The Bank of England on Thursday left its record-low interest rate and vast stimulus unchanged, despite warning that inflation would rise more than expected this year on soaring energy costs.
The BoE opted against following the US Federal Reserve, which on Wednesday indicated it would soon start tapering its own emergency aid.
The BoE's nine-strong monetary policy committee (MPC) voted unanimously to hold its key borrowing cost at 0.1 percent, a statement said.
Policymakers voted 7-2 in favour of keeping the bank's quantitative easing (QE), or asset-buying stimulus, at almost o900 billion ($1.2 trillion, 1.0 trillion euros).
However, developments over the past month had "strengthened" the case for some tightening of monetary policy in the medium term, according to the minutes from the gathering.
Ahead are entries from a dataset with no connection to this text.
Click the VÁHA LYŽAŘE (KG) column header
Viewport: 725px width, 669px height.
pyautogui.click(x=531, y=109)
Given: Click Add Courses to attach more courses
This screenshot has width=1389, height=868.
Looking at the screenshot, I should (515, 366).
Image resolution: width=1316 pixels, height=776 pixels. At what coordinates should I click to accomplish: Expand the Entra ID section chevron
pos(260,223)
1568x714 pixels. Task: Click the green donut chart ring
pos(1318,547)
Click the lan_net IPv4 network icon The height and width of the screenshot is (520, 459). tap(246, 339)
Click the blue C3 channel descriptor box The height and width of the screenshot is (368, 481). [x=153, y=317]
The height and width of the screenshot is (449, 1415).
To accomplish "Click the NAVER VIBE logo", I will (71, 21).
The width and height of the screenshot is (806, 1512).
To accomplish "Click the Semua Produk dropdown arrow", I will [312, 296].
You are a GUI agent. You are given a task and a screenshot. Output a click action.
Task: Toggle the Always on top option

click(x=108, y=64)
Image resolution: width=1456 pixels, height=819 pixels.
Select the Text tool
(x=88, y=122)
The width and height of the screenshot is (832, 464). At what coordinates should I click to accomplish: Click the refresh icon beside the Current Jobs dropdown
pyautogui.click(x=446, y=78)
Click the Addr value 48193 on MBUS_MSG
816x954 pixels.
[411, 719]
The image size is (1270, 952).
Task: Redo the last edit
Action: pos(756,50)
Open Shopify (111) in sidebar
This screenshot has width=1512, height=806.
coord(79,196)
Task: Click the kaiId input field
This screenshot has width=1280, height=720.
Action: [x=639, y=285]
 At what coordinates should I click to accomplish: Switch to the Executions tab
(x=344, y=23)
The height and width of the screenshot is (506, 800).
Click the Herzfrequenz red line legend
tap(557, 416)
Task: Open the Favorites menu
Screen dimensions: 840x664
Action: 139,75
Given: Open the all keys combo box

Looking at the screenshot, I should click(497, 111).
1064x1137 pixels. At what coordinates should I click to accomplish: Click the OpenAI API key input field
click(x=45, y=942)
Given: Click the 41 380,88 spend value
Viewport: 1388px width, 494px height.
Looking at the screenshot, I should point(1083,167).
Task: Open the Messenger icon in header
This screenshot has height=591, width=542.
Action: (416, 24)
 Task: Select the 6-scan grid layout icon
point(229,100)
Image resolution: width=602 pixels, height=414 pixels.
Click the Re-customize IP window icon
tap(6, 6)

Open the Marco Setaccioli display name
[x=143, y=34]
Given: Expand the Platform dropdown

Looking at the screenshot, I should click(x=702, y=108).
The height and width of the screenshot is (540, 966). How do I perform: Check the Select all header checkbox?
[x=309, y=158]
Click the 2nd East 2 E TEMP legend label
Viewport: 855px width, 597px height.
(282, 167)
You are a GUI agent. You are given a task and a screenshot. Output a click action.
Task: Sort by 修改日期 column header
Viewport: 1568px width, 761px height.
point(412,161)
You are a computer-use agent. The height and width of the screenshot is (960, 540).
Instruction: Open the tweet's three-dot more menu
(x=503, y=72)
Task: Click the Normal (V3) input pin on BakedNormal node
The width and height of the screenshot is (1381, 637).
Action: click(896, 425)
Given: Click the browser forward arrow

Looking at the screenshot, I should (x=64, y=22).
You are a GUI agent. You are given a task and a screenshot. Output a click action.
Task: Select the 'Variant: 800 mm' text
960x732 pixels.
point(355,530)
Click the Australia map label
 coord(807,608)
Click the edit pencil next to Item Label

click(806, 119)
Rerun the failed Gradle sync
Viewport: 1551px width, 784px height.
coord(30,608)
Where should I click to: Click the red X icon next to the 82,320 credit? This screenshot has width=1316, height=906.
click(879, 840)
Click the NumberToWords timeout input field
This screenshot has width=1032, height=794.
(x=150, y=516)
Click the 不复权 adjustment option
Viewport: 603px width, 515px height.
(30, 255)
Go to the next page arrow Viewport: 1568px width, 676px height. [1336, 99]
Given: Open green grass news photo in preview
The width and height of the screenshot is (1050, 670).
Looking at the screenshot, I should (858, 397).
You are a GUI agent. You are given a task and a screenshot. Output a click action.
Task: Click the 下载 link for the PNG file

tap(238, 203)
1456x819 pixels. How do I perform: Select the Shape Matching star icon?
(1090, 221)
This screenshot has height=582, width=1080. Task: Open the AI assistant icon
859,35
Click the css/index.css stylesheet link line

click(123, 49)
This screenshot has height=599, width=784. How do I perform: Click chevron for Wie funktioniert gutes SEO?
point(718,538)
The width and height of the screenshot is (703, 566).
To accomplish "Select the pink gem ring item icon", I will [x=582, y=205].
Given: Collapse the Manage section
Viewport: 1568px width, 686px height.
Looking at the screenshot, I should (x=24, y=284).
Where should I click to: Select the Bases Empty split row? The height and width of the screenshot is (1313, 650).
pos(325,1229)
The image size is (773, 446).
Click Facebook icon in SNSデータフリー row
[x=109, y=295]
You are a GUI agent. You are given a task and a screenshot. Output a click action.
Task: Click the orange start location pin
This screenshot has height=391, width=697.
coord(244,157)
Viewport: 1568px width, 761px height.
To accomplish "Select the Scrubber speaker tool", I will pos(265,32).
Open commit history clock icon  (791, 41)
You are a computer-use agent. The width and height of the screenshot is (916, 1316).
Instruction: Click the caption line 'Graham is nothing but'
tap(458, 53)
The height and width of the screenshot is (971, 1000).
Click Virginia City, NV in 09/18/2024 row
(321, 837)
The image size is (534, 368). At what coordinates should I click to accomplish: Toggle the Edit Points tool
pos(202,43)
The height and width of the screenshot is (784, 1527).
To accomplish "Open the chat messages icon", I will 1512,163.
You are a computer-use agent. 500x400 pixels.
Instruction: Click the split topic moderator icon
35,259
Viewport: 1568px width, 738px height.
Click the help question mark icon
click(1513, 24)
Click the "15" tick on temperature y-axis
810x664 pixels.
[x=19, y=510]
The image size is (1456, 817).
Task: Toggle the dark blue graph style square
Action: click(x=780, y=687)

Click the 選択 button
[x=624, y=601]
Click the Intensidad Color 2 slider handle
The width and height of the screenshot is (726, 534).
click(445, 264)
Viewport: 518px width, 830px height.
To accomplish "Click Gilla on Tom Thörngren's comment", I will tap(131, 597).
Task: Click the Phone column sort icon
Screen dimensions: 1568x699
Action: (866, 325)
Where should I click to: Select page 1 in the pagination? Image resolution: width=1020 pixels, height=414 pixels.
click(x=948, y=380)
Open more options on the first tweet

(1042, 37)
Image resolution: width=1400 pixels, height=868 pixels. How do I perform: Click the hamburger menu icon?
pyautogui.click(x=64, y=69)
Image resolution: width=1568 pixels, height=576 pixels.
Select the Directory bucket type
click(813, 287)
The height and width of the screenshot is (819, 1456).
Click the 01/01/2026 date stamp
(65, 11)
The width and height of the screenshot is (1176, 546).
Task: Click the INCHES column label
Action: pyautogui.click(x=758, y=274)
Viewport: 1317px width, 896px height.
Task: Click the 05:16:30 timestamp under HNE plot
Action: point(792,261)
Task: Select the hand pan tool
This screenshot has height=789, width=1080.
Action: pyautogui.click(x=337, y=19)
- 'Considerable uncertainties' -
The BoE warned that "considerable uncertainties remain" over the outlook, including the end of the UK government's furlough jobs support scheme next week.
Global central banks are grappling with when to withdraw ultra-loose monetary policy and massive stimulus as Covid-blighted economies start to recover.
While BoE tapering could still be some time off, the bank indicated following its latest regular meeting that two of its policymakers "preferred to stop the current asset purchase programme as soon as practical" rather than continuing it until around the end of the year as planned.
"Continuing with asset purchases when CPI inflation was above 3.0 percent and the output gap was closed might cause medium-term inflation expectations to drift up further."
Central banks have embarked on huge purchases of commercial bonds, resulting in massive cash amounts swirling around the world economy.